Logo JawaPos
Author avatar - Image
Kamis, 18 Maret 2021 | 03.56 WIB

Menjadi Member JKT48 Pascarestrukturisasi itu Tidak Mudah

Dari kiri: Christy, Shani, Feni, Gracia, dan Zee usai memasang cover single Cara Ceroboh untuk Mencinta di Teater JKT48. (DentsuXentertainment) - Image

Dari kiri: Christy, Shani, Feni, Gracia, dan Zee usai memasang cover single Cara Ceroboh untuk Mencinta di Teater JKT48. (DentsuXentertainment)

JawaPos.com – Grup idola JKT48 baru saja merilis single terbaru yang berjudul Cara Ceroboh untuk Mencinta (Darashinai Aishikata), Selasa (16/3). Untuk kali pertama dalam sejarah single JKT48, lagu tersebut dinyayikan oleh seluruh member yang kini berjumlah 33 gadis. Mereka adalah member yang bertahan dari restrukturisasi JKT48.

Saat merilis Cara Ceroboh untuk Mencinta di Teater JKT48, manajemen menyebut single itu menjadi pertanda lahirnya era baru dengan formasi 33 member. Setelah ini, banyak hal baru di JKT48. Seperti struktur Tim J, KIII, dan T ditiadakan sementara, dan Academy Class A juga ditutup sementara waktu.

Seperti diberitakan, JKT48 ikut kena dampak dari pandemi Covid-19. Bahkan stakeholder dan manajemen sempat berdiskusi untuk membubarkan JKT48. Puncaknya, pada 28 Februari, sebanyak 26 member terpaksa diluluskan dari JKT48. Situasi saat ini, tidak mudah bagi member yang masih bertahan.

Shania Gracia mengakui, banyak tekanan yang dirasakan member saat ini. Dia dan semuanya member merasa sedih karena berpisah dengan teman-temannya. Gracia menegaskan, tidak ada yang mau dengan kondisi saat ini. ’’Kami juga merasakan hal yang berat, dan merasakan banyak tekanan,’’ tuturnya, Selasa (16/3).

Apa yang terjadi saat ini, kata Gracia, membuatnya merasakan bagaimana awal JKT48 muncul. Setelah ini, tidak adalagi tiga tim yang bisa membuat member bergantian untuk tampil di tengah padatnya jadwal. ’’Sekarang, kami-kami juga. Latihan setiap hari, dan ikut event juga,’’ terangnya.

Member JKT48 punya misi yang lebih besar. Yaitu menjadi ikon untuk tidak menyerah. Itu yang membuat member berjuang dan bekerja lebih keras untuk bisa memberikan energi serta semangat bagi para fans.

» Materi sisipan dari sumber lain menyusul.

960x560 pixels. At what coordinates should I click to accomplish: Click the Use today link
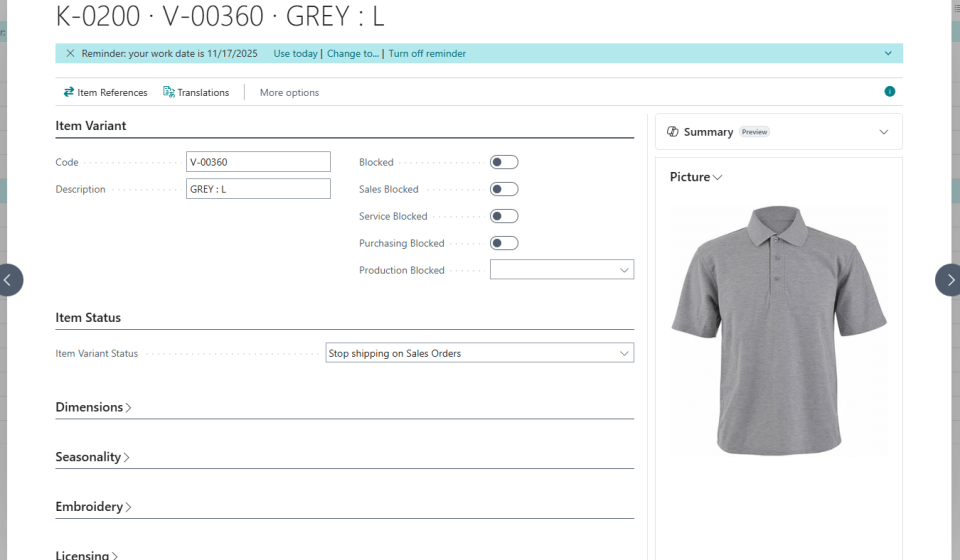(x=295, y=54)
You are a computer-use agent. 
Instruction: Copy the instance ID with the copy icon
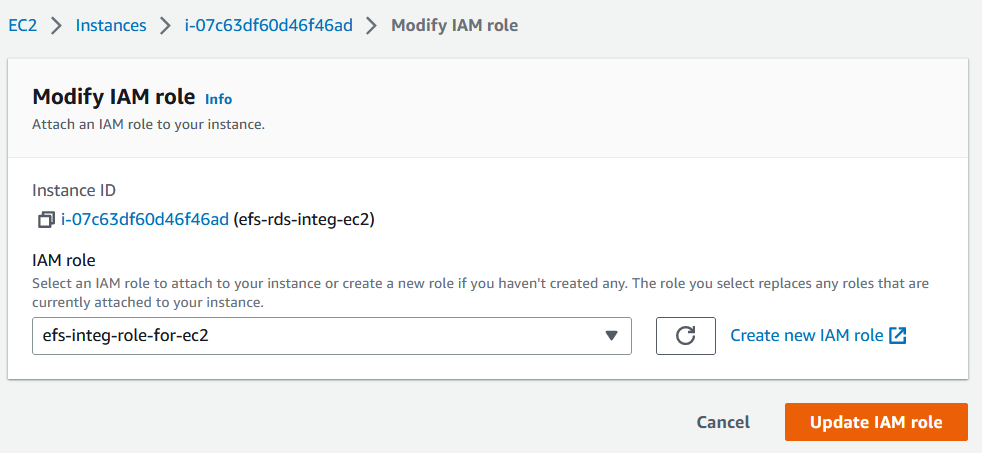(x=45, y=219)
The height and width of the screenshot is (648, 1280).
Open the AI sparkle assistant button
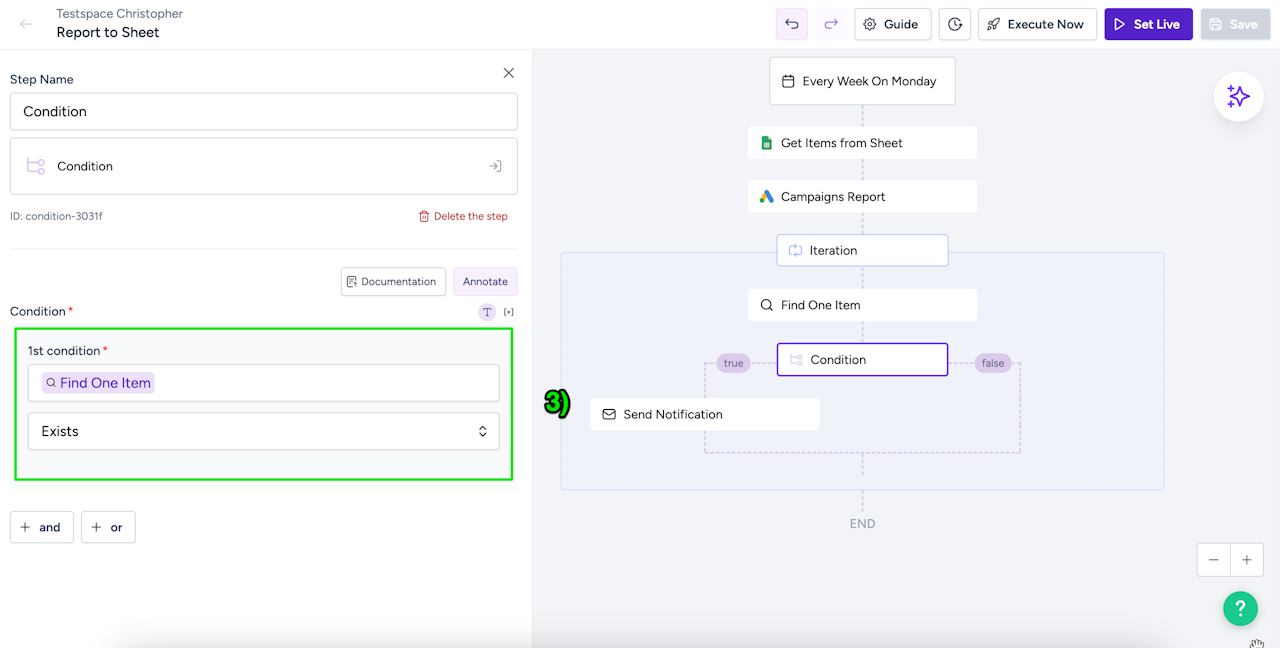1238,97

Saat ini mereka sedang berlatih keras untuk mempersiapkan setlist baru, bahkan tanpa libur satu hari pun.

Shani Indira Natio menambahkan, 33 member ini menjadi ujung tombak JKT48. Ada yang bilang member JKT48 saat ini enak karena lolos dari restrukturisasi. Tapi, kata Shani tidak semudah itu.

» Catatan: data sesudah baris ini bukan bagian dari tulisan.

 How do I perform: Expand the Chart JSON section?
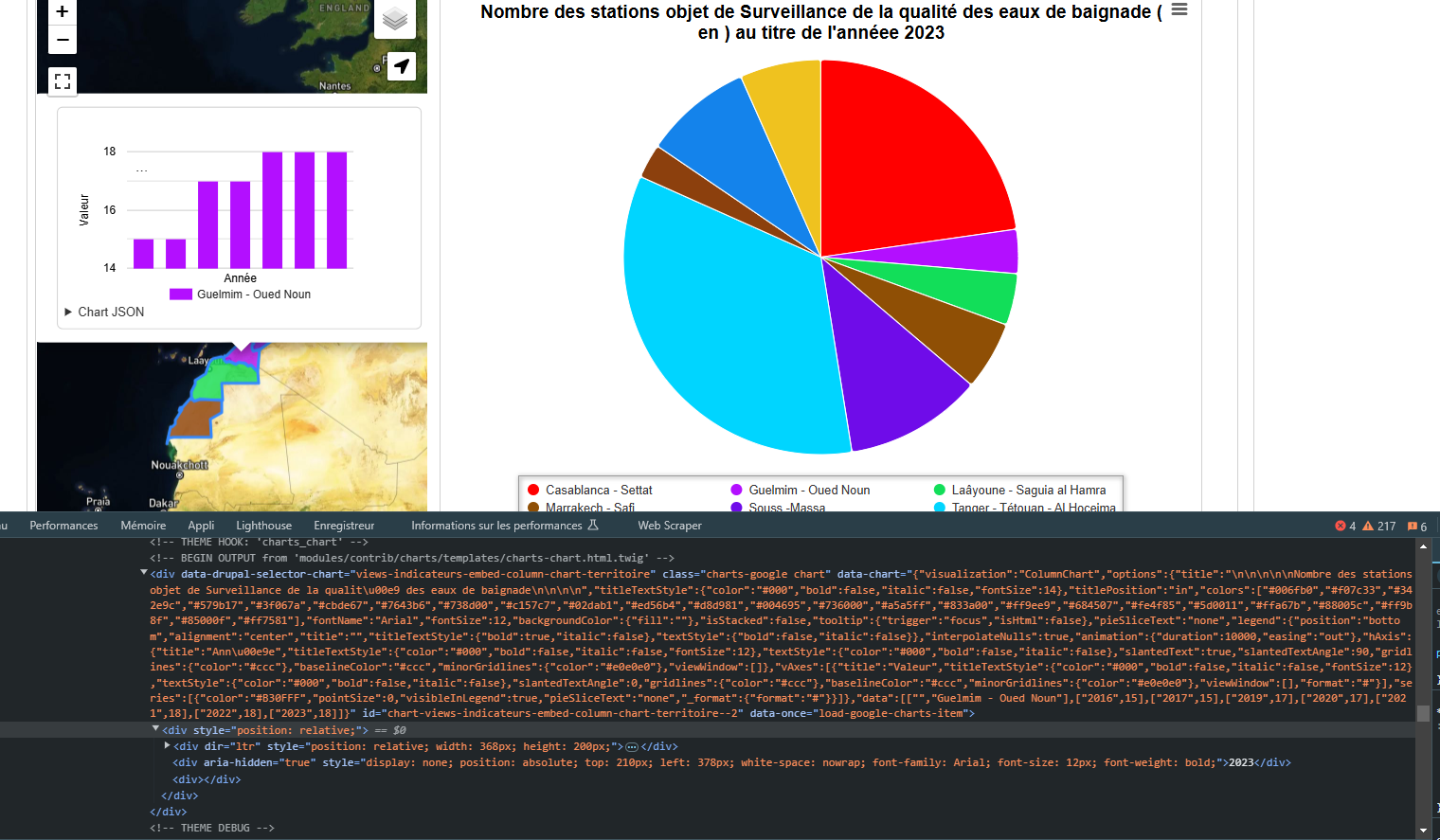104,312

’’Kami diberi tanggung jawab, menjadi ujung tombak untuk mempertahankan grup ini. Itu tantangan terberat,’’ terang Shani.

Azizi Asadel dan Angelina Christy yang mewakili generasi muda JKT48 saat press conference lagu Cara Ceroboh untuk Mencinta juga merasakan itu. Azizi yang akrab disapa Zee bilang, akan meningkatkan kualitas dan performa. Mengembangkan apa yang sudah dipelajari, supaya standar bisa naik.

’’Supaya fans dan teman-teman yang tidak lagi di JKT48 merasa semua ini tidak sia-sia,’’ kata ya. Dia ingin agar teman-temannya yang terkena dampak restrukturisasi bisa bangga dengan 33 member bertahan. Sebab, di tangan para penerus, JKT48 bisa makin baik.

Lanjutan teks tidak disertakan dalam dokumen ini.